■ Task to complete: For each line below that includes the word "computer", make a copy.

■ Stored data:
Segment Open

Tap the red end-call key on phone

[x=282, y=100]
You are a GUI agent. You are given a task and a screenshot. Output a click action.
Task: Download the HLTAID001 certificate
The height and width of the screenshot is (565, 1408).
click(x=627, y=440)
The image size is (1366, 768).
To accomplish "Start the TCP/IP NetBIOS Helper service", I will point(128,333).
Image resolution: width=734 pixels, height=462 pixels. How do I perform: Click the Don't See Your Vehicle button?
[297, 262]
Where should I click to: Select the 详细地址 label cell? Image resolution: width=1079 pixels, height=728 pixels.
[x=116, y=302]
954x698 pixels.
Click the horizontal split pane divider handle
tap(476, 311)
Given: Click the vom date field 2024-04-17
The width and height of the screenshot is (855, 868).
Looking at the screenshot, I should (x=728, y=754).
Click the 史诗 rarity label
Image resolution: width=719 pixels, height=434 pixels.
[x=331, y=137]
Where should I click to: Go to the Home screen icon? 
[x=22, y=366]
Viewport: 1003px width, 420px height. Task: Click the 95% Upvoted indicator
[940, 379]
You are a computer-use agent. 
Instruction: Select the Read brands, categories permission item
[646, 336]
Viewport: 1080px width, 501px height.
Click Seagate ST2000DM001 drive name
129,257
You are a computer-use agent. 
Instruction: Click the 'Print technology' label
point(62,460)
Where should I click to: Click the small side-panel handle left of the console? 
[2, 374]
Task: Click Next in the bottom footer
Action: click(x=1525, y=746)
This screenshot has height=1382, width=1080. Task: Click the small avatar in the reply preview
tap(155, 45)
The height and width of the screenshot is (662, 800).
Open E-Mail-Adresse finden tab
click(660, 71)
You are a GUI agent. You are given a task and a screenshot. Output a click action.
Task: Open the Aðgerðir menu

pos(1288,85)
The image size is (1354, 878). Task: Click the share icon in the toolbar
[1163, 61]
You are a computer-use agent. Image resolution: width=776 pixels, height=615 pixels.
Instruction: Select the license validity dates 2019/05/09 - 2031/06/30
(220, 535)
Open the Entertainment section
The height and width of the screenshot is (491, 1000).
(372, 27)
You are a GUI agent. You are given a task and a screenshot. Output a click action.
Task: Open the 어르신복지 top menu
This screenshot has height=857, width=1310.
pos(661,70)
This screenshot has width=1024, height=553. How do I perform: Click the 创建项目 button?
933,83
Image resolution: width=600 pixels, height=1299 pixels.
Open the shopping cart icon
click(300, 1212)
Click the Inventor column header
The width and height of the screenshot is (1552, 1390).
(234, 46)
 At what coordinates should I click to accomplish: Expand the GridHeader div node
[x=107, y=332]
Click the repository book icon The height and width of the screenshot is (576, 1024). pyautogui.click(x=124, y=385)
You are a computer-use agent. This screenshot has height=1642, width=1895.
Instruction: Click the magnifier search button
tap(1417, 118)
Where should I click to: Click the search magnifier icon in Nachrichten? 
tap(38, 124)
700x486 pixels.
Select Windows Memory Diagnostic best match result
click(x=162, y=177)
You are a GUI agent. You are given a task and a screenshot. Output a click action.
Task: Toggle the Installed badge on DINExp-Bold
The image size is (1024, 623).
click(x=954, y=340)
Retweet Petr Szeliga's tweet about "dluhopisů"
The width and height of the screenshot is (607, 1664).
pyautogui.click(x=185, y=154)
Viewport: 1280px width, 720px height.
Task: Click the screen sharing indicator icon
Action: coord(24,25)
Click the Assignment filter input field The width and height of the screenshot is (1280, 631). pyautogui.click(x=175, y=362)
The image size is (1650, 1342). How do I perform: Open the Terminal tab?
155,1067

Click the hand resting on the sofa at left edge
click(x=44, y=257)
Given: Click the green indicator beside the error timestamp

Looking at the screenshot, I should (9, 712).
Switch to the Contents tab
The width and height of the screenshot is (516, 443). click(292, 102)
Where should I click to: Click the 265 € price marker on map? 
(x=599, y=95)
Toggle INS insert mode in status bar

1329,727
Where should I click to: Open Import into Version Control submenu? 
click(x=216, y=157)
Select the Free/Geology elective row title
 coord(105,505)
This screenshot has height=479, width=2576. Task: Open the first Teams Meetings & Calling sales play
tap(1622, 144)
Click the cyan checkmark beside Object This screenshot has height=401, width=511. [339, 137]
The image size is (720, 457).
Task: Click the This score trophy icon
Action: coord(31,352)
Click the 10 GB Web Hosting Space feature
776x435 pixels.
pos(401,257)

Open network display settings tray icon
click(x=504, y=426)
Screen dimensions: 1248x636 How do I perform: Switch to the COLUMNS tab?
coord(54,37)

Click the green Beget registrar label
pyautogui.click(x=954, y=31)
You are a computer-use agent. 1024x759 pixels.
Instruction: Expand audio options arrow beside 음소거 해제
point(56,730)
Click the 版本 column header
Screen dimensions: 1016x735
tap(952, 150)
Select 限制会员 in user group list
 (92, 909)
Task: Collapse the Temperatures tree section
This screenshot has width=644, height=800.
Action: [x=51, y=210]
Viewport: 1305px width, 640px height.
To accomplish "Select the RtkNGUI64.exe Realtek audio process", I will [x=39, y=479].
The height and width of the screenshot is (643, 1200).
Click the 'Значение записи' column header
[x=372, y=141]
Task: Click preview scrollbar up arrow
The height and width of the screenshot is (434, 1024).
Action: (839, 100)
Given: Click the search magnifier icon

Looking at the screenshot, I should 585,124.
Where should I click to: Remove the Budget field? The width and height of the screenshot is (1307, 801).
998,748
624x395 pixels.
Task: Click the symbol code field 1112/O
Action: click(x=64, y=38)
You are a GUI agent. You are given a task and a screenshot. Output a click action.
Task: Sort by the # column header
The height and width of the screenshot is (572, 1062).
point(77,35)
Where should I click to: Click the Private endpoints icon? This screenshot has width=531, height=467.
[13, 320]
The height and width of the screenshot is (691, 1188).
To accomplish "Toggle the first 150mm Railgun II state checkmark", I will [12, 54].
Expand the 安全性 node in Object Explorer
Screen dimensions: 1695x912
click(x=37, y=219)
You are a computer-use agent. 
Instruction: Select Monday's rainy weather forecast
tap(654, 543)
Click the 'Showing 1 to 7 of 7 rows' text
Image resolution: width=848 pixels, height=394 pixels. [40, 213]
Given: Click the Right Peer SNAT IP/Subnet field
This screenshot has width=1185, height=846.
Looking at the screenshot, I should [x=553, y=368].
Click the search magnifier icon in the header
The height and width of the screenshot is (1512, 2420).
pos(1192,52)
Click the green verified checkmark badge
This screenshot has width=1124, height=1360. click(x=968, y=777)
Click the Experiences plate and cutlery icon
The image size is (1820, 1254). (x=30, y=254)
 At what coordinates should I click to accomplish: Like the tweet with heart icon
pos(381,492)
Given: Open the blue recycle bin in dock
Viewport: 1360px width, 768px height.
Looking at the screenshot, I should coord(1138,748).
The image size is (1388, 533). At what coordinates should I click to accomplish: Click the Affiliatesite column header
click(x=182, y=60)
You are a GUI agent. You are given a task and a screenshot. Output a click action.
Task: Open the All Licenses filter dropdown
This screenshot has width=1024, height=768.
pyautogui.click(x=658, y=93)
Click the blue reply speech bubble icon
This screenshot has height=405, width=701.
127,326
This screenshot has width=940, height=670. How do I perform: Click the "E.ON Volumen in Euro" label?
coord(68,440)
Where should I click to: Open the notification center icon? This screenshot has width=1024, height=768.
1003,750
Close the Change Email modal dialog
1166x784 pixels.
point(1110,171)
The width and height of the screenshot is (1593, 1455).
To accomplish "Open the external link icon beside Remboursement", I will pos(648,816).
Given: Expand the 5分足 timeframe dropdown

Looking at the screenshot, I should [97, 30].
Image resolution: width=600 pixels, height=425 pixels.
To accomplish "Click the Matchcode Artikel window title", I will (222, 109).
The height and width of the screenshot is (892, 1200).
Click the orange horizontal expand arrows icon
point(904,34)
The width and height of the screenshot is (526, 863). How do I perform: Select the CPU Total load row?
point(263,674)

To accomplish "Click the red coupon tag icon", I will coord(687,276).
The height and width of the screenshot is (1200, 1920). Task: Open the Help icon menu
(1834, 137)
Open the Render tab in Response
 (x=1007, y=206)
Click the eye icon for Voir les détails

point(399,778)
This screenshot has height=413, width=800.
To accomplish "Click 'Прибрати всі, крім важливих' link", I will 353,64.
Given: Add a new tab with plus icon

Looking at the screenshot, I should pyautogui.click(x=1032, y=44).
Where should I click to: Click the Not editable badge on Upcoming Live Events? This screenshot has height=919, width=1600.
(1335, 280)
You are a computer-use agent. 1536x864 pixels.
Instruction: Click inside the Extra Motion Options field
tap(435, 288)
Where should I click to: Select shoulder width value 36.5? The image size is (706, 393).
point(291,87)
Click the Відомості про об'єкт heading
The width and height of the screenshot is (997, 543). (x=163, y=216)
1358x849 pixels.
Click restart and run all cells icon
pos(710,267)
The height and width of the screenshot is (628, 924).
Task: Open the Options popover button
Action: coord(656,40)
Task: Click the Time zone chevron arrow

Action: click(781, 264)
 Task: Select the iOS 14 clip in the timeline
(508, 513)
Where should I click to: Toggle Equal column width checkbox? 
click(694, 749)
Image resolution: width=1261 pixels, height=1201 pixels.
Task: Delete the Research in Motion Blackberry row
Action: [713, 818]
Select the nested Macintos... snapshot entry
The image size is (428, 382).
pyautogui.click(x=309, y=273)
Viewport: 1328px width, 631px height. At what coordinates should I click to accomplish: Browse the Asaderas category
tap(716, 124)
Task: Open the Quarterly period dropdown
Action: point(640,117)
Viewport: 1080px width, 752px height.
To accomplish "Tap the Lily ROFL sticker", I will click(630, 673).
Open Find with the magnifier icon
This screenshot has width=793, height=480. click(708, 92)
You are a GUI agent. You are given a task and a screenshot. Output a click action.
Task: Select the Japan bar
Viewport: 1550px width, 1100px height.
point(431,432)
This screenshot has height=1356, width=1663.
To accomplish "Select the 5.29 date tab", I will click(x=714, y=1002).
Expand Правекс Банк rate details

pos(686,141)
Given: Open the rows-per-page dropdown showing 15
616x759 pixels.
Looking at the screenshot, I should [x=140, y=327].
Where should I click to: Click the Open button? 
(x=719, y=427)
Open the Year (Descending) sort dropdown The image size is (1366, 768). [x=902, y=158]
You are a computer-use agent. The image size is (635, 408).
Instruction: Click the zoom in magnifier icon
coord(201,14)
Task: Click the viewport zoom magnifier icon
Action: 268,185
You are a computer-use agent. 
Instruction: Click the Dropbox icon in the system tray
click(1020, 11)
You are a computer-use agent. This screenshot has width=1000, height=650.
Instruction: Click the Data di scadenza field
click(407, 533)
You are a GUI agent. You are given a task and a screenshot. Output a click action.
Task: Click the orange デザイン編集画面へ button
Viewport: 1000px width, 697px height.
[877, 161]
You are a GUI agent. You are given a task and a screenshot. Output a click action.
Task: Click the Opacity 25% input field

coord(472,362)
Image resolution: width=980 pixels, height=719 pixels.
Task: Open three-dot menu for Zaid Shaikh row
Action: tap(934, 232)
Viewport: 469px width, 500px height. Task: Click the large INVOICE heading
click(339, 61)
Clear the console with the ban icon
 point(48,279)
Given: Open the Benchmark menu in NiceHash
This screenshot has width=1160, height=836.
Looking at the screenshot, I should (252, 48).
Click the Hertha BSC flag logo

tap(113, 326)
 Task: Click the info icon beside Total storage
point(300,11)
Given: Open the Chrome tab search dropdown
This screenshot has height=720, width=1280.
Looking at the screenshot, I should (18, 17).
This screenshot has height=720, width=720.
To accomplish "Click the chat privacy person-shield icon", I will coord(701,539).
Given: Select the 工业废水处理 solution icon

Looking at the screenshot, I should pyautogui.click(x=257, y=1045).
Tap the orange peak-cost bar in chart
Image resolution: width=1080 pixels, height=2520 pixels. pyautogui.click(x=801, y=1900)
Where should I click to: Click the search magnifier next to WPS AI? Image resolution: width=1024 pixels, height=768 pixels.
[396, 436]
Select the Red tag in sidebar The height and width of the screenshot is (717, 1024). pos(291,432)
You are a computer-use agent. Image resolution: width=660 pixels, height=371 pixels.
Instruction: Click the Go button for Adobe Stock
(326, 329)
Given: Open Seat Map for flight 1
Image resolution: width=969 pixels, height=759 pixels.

Segment Closed

■ Answer to this exercise:
You are a computer-use agent. 
You are a computer-use agent. 
You are a computer-use agent. Image resolution: width=776 pixels, height=615 pixels.
You are a computer-use agent. This screenshot has height=1642, width=1895.
You are a computer-use agent. 1024x759 pixels.
You are a computer-use agent. 
You are a computer-use agent. 1536x864 pixels.
You are a computer-use agent. The image size is (635, 408).
You are a computer-use agent. 
You are a computer-use agent. This screenshot has width=1000, height=650.
You are a computer-use agent. Image resolution: width=660 pixels, height=371 pixels.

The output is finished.